TOP-TEN WESTERNS DO CRÍTICO RUBENS EWALD FILHO


Rubens Ewald Filho entrevistando, em
 Cannes, os fordianos Harry Carey Jr.
 e Ben Johnson (acima); abaixo alguns
dos muitos  livros da Coleção Aplauso
 que biografa artistas brasileiros.
Desde que começou a fazer críticas de filmes há mais de quatro décadas, ainda no jornal ‘A Tribuna’ publicado em Santos, sua terra natal, Rubens Ewald Filho tornou-se um dos mais admirados críticos cinematográficos brasileiros. A passagem de Rubens pelo extinto ‘Jornal da Tarde’ (de São Paulo) marcou toda uma geração de cinéfilos pois Rubens, entre tantos outros críticos, se destacava pela maneira fácil de se fazer compreender e orientar os leitores, sem as tão comumente herméticas ou abstratas elocubrações dos analistas de cinema. Nenhum outro crítico foi mais lido que Rubens que, além de colaborar em muitas publicações, lançou em 1975 o primeiro Guia de Filmes em forma de livros no Brasil.
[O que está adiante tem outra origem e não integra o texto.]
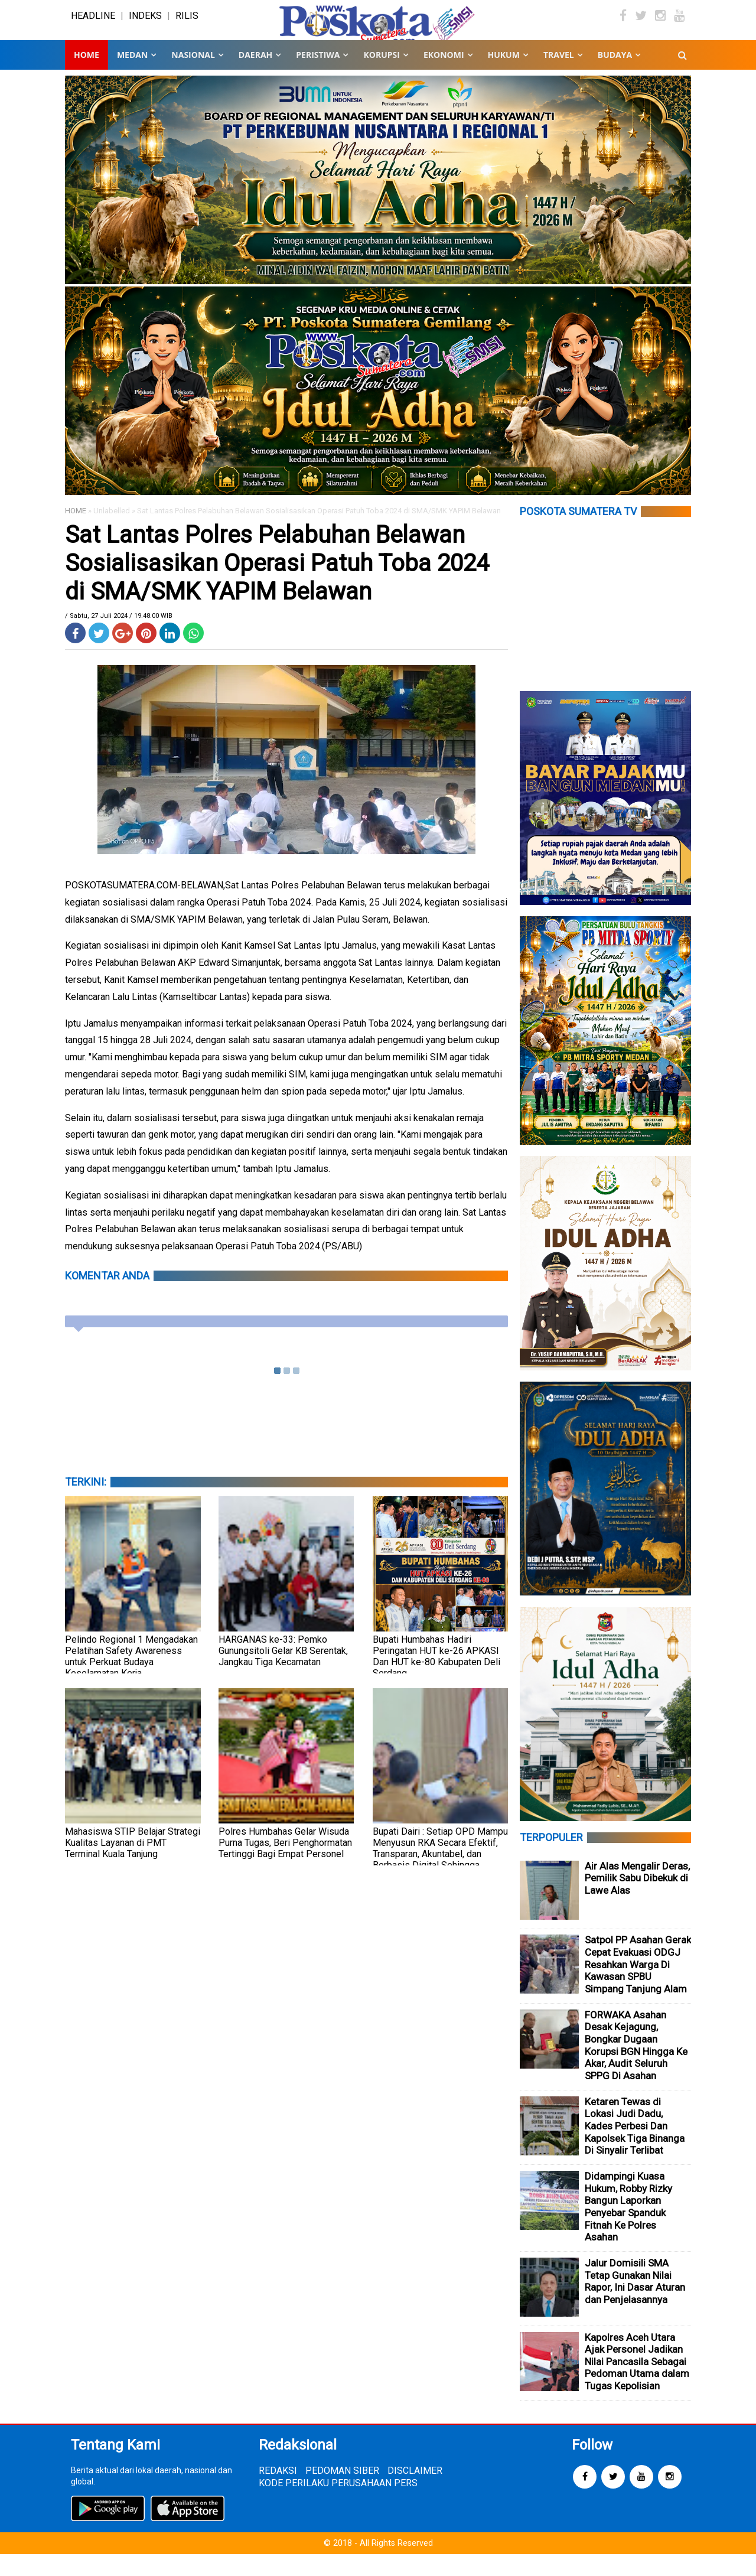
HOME (75, 532)
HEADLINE (93, 26)
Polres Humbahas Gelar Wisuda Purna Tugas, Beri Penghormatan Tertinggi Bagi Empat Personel (285, 1864)
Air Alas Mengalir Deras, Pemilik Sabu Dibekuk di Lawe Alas (637, 1900)
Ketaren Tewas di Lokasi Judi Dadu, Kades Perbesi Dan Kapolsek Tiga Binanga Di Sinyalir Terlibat (635, 2147)
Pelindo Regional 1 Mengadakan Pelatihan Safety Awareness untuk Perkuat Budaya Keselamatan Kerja (131, 1678)
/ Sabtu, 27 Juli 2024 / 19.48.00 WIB (118, 637)
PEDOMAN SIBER (342, 2492)
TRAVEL (558, 76)
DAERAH (255, 76)
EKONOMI (443, 76)
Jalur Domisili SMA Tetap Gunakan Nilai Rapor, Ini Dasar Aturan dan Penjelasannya (635, 2303)
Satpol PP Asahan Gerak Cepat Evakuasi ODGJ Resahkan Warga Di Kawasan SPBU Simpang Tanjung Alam (638, 1986)
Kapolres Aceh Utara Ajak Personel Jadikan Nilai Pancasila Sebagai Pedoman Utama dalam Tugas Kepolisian (637, 2383)
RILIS (186, 26)
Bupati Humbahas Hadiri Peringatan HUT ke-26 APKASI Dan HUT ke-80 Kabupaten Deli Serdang (436, 1678)
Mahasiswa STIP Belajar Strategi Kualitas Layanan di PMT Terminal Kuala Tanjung (132, 1864)
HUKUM (504, 76)
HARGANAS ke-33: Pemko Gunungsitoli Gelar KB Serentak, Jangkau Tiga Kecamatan (283, 1672)
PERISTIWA (318, 76)
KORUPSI (381, 76)
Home (86, 76)
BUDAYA (615, 76)
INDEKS (145, 26)
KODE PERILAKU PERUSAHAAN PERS (338, 2504)
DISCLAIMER (414, 2492)
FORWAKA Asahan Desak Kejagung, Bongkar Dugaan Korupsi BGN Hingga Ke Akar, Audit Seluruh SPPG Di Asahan (636, 2067)
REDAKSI (278, 2492)
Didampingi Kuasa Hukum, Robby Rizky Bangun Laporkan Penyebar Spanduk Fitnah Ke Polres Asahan (628, 2228)
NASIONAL (192, 76)
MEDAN (132, 76)
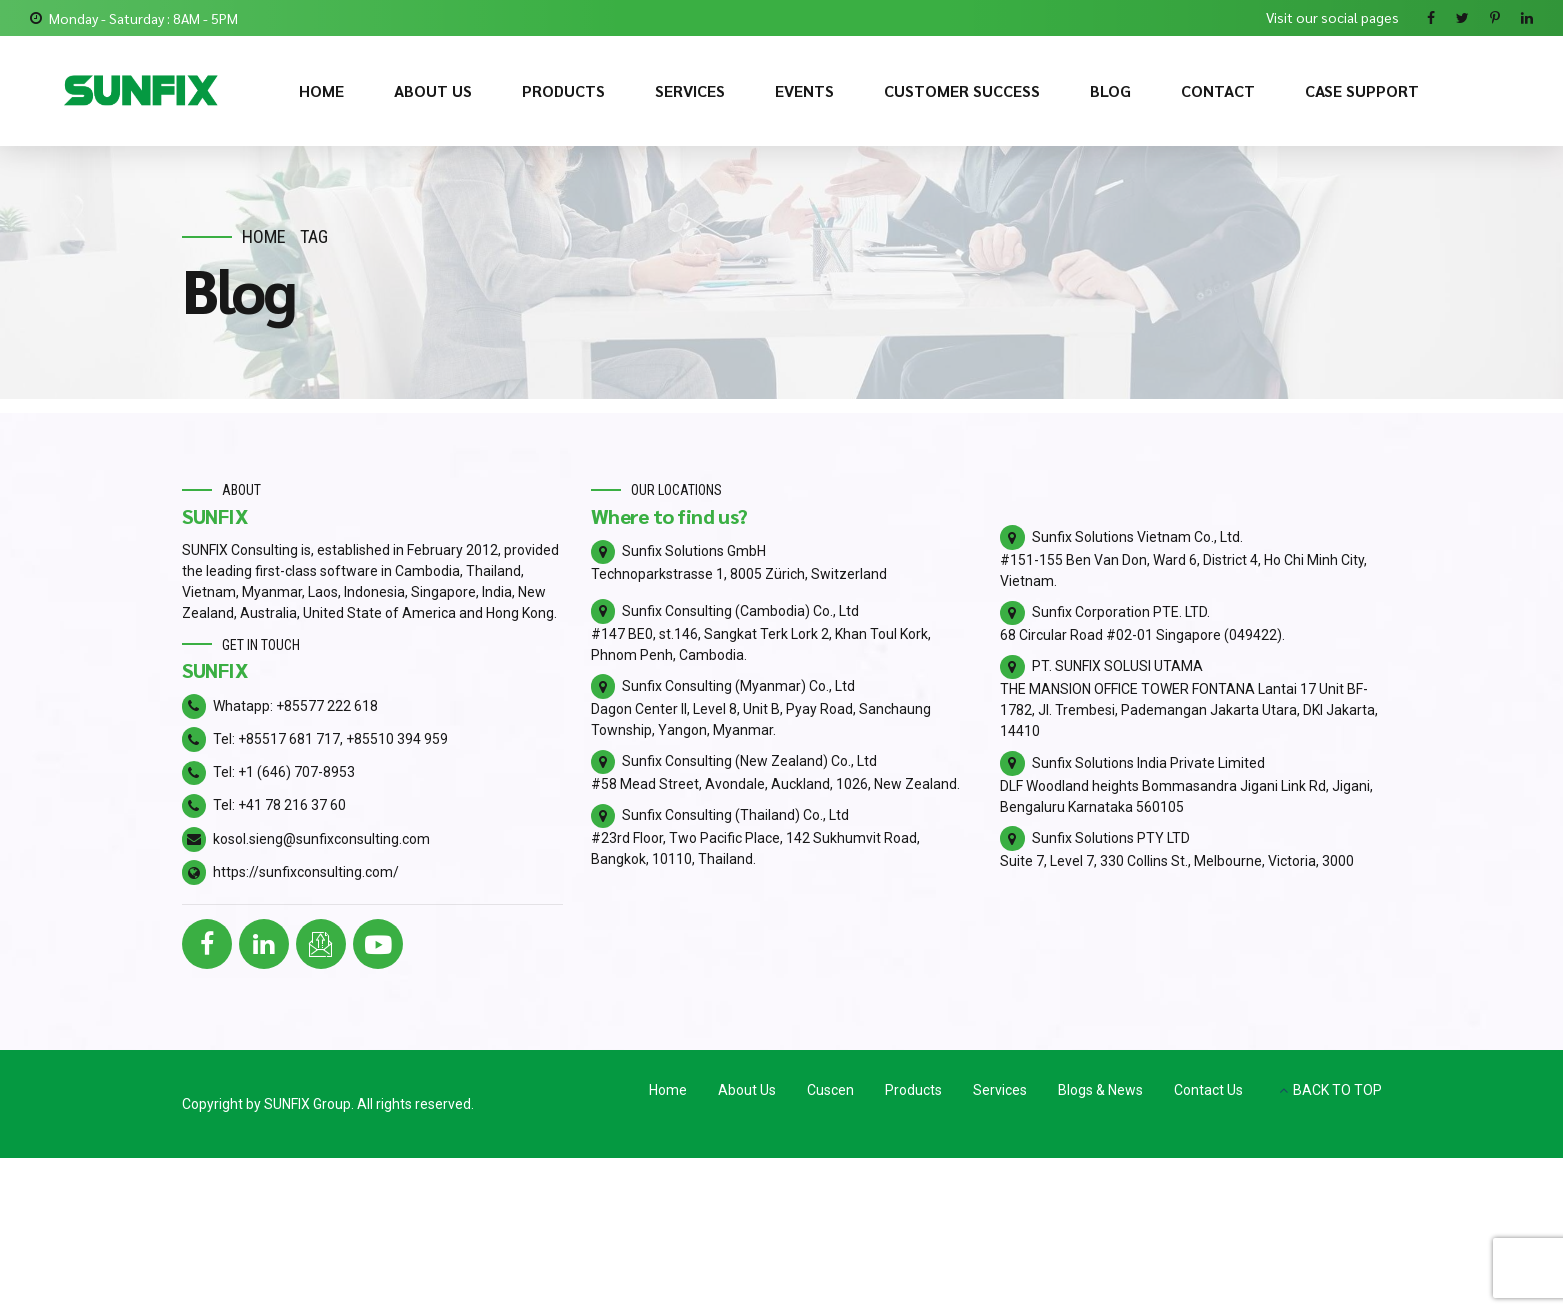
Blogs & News (1100, 1090)
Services (1000, 1090)
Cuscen (830, 1090)
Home (264, 236)
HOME (321, 90)
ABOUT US (433, 90)
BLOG (1110, 90)
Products (913, 1090)
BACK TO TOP (1337, 1090)
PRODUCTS (563, 90)
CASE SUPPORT (1362, 90)
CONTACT (1218, 90)
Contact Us (1208, 1090)
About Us (747, 1090)
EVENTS (804, 90)
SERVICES (690, 90)
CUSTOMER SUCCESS (962, 90)
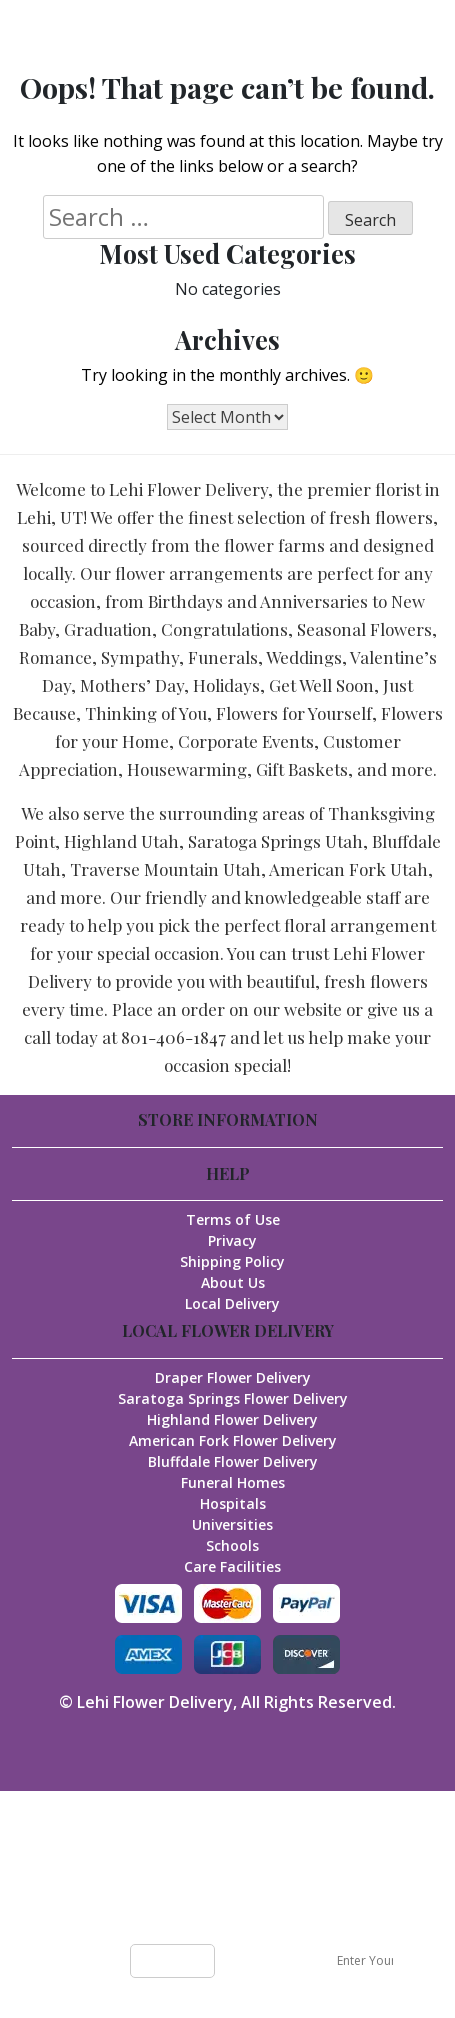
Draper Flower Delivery (233, 1377)
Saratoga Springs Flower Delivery (233, 1398)
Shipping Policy (232, 1261)
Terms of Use (233, 1219)
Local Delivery (232, 1303)
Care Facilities (232, 1566)
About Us (233, 1282)
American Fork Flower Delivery (233, 1440)
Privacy (232, 1240)
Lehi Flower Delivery (155, 1702)
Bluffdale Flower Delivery (233, 1461)
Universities (232, 1524)
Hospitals (233, 1503)
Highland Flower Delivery (232, 1419)
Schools (232, 1545)
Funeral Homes (233, 1482)
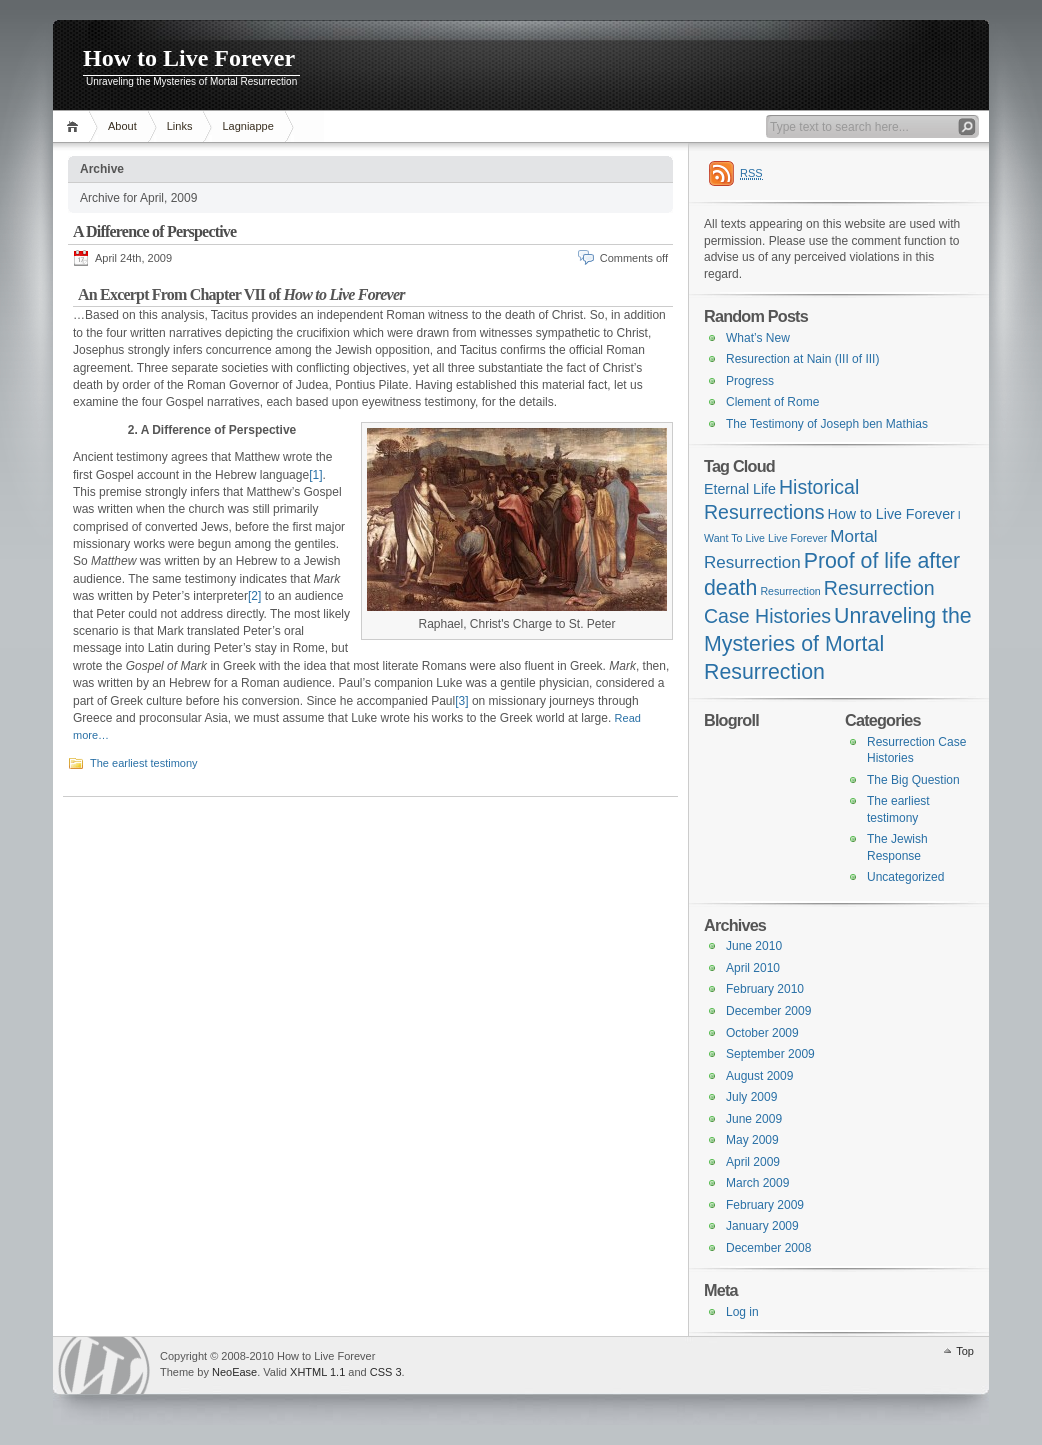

Seguiram-se outros livros através odos anos, bem como participações em diversos canais de televisão e as incontáveis coberturas de festivais como o de Cannes e a premiação do Oscar. Rubinho, como é carinhosamente chamado pelos amigos, entrevistou inúmeras personalidades do cinema, dezenas delas artistas do passado como Janet Leigh, Jean Simmons, Harry Carey Jr., Ben Johnson e tantos outros. É fácil ser amigo de Rubens Ewald Filho pois para isso basta ter amor pelo cinema, característica que ele mais admira nos cinéfilos e mesmo nas pessoas ligadas profissionalmente ao cinema. Paralelamente ao seu trabalho como crítico, nos últimos anos Rubens Ewald Filho foi o Coordenador da Série Aplauso, editada pela Imprensa Oficial do Estado de São Paulo, publicando em forma de livros quase uma centena de biografias de nossos artistas, numa preciosa obra sem paralelo no Brasil.
Entre os membros da Confraria dos Amigos do Western de São Paulo costumava-se dizer que Rubens Ewald Filho não gostava de faroestes. Em entrevista à revista PARDNER  em 2003, Rubinho mostrou não só o carinho que tem pelo gênero, mas também o quanto aprecia as obras de cineastas como John Ford, Anthony Mann, Sergio Leone e outros lembrados sempre como diretores de westerns. É interessante, antes de conhecer a preferência de Rubens Ewald Filho no gênero western, saber quais seus filmes preferidos, conforme lista publicada na edição de março de 2013 da ‘Revista de Higienópolis’, bairro em que reside em São Paulo. Na foto ao lado Rubens Ewald Filho segura uma edição da revista PARDNER.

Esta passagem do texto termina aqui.